Saved data entries:
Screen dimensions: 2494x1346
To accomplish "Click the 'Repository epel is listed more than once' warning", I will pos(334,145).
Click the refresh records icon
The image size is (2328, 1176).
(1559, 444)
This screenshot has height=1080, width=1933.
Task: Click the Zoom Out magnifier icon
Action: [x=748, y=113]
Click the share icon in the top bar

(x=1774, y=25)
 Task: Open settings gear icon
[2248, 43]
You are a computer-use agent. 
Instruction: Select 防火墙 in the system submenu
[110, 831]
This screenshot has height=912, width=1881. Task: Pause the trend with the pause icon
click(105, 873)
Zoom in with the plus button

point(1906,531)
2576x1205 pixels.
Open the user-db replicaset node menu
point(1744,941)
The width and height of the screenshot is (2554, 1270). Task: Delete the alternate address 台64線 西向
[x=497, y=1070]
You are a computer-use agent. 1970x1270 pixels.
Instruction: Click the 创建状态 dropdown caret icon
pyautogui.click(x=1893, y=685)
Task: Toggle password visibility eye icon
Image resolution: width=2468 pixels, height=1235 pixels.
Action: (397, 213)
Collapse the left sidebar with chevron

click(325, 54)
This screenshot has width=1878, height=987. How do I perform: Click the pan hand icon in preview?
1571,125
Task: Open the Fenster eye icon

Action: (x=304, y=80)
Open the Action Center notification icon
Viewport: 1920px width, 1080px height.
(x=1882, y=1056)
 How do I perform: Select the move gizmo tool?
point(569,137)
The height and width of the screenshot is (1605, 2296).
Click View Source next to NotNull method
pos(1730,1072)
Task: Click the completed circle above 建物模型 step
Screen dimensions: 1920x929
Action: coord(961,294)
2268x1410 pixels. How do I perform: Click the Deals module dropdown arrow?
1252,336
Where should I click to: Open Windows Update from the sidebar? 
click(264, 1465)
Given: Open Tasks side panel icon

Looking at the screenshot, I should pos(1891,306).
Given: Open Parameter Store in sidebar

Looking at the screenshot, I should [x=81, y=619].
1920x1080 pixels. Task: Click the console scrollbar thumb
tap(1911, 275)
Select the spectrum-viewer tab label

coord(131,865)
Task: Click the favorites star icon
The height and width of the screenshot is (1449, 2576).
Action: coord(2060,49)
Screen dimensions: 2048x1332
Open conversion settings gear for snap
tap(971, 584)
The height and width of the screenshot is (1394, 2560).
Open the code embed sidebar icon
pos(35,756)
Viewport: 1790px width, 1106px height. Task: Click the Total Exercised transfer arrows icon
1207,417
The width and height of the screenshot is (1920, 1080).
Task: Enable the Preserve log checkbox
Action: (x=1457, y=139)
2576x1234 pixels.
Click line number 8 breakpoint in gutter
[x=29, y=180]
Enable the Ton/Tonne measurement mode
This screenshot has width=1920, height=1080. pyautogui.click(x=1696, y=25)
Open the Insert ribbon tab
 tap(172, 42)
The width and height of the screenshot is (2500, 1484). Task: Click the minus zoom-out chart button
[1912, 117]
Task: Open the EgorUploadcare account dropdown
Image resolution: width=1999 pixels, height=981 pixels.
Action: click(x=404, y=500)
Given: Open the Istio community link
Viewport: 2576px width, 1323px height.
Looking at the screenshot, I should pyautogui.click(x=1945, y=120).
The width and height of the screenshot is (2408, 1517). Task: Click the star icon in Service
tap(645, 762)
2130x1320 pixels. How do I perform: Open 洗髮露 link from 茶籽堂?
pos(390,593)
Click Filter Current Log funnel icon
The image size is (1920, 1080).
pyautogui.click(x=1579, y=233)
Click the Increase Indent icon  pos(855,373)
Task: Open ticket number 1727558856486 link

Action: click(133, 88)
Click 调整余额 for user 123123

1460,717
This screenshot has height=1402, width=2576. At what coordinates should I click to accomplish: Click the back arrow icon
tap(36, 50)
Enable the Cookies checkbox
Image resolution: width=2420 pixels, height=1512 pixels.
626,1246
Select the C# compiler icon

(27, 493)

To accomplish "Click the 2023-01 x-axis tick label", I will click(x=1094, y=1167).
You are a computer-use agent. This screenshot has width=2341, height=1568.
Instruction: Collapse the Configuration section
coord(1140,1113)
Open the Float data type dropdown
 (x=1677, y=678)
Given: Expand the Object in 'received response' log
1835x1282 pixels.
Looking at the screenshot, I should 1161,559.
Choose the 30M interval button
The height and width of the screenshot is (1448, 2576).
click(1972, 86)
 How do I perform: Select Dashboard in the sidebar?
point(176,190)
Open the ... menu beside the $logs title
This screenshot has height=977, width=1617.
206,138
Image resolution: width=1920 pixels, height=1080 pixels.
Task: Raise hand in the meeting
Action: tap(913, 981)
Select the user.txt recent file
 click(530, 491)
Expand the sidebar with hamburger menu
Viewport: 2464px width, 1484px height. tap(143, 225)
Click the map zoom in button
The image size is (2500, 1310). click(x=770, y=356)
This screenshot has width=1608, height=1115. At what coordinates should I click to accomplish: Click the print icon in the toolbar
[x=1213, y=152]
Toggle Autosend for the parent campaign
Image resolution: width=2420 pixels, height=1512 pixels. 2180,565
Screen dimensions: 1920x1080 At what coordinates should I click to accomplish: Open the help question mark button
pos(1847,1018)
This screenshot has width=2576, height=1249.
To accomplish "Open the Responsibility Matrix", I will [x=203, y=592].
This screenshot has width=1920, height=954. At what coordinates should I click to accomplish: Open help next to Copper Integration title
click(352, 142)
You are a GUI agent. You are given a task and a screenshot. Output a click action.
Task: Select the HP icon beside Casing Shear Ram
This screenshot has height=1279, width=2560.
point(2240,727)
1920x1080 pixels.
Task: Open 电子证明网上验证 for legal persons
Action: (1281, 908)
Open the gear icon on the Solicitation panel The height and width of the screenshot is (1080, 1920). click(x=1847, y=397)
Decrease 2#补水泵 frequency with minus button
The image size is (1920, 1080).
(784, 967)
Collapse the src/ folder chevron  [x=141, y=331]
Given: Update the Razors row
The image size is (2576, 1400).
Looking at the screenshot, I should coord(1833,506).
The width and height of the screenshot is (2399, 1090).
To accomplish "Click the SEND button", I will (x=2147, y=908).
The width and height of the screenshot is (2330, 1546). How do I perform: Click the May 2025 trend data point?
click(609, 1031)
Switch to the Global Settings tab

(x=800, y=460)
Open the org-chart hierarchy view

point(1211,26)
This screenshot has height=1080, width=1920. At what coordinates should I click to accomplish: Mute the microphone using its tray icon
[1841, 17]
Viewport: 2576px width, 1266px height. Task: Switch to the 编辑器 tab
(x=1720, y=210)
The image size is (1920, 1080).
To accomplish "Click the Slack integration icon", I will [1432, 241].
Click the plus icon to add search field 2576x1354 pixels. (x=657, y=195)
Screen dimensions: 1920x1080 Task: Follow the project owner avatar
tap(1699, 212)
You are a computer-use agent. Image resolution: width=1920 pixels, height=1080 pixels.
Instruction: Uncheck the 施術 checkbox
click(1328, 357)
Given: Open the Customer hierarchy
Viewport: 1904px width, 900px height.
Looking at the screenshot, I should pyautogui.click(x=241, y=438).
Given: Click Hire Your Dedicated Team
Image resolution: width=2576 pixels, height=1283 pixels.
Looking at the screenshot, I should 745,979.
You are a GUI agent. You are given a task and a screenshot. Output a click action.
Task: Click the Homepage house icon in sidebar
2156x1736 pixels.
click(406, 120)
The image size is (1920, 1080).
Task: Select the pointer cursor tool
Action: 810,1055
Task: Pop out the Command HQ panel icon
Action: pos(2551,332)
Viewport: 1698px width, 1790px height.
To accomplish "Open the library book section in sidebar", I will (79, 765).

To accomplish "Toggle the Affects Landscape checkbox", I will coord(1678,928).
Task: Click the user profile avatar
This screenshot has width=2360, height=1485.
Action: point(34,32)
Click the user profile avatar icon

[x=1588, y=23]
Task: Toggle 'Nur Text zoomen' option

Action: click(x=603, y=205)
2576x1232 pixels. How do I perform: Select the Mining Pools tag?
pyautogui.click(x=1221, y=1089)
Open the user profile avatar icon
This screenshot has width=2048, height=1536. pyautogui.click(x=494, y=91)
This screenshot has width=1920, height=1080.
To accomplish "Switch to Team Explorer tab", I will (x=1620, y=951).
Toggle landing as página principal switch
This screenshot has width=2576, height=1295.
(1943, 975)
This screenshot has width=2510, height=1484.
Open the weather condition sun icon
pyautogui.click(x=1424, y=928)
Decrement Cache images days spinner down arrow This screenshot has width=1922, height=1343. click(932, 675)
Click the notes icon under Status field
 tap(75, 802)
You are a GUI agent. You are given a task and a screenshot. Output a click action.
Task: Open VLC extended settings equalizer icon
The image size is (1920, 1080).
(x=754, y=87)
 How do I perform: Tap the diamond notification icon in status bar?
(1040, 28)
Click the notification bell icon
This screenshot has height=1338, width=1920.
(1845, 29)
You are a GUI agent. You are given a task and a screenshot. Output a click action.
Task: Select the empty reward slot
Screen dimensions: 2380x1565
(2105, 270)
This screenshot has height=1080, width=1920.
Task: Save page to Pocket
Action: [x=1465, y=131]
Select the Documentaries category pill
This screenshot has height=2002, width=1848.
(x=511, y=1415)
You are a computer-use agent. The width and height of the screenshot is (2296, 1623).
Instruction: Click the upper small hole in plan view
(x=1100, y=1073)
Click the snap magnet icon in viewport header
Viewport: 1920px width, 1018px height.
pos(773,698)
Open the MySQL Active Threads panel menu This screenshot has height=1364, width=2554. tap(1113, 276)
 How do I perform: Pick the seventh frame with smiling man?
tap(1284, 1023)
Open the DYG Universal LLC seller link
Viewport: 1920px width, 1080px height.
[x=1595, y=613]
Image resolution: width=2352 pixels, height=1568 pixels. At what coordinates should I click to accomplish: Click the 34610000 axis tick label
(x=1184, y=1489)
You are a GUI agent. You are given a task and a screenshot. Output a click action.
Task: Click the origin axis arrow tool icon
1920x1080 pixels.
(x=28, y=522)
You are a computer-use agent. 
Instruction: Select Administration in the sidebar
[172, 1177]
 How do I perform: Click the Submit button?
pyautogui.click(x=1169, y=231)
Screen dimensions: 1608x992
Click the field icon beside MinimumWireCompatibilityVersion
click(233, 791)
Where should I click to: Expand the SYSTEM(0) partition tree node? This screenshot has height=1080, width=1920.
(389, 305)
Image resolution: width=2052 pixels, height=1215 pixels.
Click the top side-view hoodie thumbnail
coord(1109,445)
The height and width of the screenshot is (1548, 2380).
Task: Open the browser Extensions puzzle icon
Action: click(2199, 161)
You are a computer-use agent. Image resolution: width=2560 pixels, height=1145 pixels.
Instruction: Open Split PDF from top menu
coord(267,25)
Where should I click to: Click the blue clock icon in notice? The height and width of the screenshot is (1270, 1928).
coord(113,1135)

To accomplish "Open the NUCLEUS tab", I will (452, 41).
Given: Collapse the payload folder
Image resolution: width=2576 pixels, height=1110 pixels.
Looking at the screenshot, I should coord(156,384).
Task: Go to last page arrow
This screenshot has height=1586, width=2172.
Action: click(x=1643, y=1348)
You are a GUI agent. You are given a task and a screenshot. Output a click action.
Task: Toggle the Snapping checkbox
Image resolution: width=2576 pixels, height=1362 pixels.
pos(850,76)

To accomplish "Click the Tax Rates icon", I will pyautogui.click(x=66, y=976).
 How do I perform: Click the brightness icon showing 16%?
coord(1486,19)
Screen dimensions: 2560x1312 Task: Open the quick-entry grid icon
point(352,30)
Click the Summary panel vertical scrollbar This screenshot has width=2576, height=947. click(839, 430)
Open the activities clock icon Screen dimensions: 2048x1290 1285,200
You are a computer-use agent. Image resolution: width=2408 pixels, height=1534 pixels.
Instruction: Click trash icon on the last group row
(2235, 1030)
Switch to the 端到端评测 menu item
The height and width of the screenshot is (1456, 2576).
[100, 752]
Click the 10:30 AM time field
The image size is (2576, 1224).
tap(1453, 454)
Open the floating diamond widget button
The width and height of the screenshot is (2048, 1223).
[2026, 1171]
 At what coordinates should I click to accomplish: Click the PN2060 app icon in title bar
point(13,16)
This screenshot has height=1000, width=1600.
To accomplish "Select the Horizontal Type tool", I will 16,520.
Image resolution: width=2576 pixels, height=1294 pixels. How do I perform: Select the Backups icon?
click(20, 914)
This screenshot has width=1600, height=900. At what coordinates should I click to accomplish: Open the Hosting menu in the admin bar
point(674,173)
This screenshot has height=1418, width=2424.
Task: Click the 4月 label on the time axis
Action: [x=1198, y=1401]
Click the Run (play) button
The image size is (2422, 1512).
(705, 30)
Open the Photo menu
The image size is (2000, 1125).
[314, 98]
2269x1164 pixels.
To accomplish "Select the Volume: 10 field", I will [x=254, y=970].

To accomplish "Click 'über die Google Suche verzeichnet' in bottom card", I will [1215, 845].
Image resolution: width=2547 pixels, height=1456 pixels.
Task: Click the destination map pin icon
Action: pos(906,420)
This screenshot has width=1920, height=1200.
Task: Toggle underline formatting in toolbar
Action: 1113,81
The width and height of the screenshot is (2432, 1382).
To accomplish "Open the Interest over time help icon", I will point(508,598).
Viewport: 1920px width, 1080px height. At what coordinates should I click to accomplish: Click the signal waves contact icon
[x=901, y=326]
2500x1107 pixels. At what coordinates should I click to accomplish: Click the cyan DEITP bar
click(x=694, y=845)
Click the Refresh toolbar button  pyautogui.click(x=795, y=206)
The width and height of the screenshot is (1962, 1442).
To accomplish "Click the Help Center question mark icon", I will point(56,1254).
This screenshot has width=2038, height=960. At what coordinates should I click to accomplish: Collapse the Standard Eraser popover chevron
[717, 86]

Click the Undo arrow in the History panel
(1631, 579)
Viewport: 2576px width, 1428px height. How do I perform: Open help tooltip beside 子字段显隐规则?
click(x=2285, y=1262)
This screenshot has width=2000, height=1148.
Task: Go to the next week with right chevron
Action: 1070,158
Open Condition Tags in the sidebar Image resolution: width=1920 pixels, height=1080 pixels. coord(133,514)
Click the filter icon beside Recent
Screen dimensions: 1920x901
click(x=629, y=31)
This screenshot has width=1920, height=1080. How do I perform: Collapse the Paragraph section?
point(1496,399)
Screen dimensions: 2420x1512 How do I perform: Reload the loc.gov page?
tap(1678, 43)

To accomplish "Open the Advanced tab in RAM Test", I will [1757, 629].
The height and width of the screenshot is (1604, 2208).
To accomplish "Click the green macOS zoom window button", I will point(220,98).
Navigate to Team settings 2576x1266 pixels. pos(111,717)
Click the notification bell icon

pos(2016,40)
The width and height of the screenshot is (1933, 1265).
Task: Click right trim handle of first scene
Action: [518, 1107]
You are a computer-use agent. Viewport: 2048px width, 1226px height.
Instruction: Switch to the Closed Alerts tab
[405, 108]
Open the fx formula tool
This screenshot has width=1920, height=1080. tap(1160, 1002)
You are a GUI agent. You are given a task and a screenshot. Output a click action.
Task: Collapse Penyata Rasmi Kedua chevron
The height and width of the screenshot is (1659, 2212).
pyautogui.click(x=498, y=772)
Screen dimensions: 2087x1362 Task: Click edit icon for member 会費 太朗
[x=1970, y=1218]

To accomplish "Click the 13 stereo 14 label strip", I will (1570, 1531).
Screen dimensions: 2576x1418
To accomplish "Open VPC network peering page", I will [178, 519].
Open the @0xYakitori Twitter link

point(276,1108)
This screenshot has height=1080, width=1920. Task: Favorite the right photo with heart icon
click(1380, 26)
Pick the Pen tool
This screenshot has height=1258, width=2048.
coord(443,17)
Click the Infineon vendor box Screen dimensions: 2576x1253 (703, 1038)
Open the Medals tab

Required action ->
Take the line above containing "This screenshot has height=912, width=1881.", the line containing "Task: Toggle password visibility eye icon", and all lines in between, and copy them exactly without anything else.

Exercise solution ->
This screenshot has height=912, width=1881. Task: Pause the trend with the pause icon
click(105, 873)
Zoom in with the plus button

point(1906,531)
2576x1205 pixels.
Open the user-db replicaset node menu
point(1744,941)
The width and height of the screenshot is (2554, 1270). Task: Delete the alternate address 台64線 西向
[x=497, y=1070]
You are a computer-use agent. 1970x1270 pixels.
Instruction: Click the 创建状态 dropdown caret icon
pyautogui.click(x=1893, y=685)
Task: Toggle password visibility eye icon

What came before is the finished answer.